╭─ SUPPLIED MATERIAL
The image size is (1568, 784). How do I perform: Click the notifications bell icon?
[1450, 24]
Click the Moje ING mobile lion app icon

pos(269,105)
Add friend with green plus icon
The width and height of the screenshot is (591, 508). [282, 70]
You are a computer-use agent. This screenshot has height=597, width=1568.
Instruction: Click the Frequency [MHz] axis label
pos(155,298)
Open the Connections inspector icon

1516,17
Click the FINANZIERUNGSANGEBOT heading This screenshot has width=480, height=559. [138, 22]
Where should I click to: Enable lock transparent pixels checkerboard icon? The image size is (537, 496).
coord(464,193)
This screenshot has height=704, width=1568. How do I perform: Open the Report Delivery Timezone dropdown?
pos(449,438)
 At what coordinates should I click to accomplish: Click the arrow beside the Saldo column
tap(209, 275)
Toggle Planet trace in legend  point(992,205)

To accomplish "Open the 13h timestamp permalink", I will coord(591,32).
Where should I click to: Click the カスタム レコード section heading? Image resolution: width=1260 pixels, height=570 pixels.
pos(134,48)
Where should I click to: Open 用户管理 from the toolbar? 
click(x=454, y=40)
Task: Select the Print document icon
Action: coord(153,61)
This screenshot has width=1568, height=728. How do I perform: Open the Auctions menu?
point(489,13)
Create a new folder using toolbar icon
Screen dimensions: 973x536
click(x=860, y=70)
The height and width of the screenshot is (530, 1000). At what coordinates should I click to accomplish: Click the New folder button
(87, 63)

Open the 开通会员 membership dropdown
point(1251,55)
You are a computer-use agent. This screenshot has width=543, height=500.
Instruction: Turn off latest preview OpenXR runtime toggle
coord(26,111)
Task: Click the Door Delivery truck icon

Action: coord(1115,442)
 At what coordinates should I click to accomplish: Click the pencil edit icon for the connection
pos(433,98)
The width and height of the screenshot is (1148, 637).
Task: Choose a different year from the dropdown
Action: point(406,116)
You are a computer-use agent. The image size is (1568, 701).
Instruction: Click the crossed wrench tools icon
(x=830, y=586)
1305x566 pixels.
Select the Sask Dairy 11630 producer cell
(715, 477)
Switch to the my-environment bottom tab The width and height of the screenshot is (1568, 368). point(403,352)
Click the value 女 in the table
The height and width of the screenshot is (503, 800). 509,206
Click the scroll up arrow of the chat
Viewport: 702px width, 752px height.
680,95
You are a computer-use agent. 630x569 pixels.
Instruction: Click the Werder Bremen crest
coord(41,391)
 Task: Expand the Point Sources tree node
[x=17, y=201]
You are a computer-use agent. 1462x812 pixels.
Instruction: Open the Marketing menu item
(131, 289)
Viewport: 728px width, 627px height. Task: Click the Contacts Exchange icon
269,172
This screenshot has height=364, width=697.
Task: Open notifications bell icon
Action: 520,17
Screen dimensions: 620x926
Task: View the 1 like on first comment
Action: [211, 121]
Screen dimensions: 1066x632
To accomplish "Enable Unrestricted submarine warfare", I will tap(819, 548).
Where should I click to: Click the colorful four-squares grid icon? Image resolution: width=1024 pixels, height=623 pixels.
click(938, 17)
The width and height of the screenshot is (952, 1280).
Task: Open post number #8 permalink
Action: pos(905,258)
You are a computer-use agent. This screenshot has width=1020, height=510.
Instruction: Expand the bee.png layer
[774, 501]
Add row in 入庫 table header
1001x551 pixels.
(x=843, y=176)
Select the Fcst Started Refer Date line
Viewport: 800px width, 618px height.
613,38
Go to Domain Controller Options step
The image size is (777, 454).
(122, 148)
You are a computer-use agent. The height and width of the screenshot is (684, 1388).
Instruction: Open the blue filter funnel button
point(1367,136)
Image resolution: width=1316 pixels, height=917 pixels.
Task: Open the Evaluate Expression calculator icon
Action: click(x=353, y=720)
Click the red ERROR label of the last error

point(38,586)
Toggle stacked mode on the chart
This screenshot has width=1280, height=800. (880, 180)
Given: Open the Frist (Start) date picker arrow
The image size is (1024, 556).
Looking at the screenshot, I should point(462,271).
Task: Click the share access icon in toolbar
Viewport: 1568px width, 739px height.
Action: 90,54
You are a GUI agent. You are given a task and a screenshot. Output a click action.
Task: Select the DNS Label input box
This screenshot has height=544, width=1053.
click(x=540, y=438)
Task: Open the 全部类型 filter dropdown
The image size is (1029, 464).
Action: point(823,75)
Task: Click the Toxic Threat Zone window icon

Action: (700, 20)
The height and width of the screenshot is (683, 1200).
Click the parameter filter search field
╰─
[WHAT YOU SHOULD DO]
Search the records above for the string "will" and copy each line that holds it.

[OUTPUT]
To accomplish "Open the 13h timestamp permalink", I will coord(591,32).
To accomplish "Enable Unrestricted submarine warfare", I will tap(819, 548).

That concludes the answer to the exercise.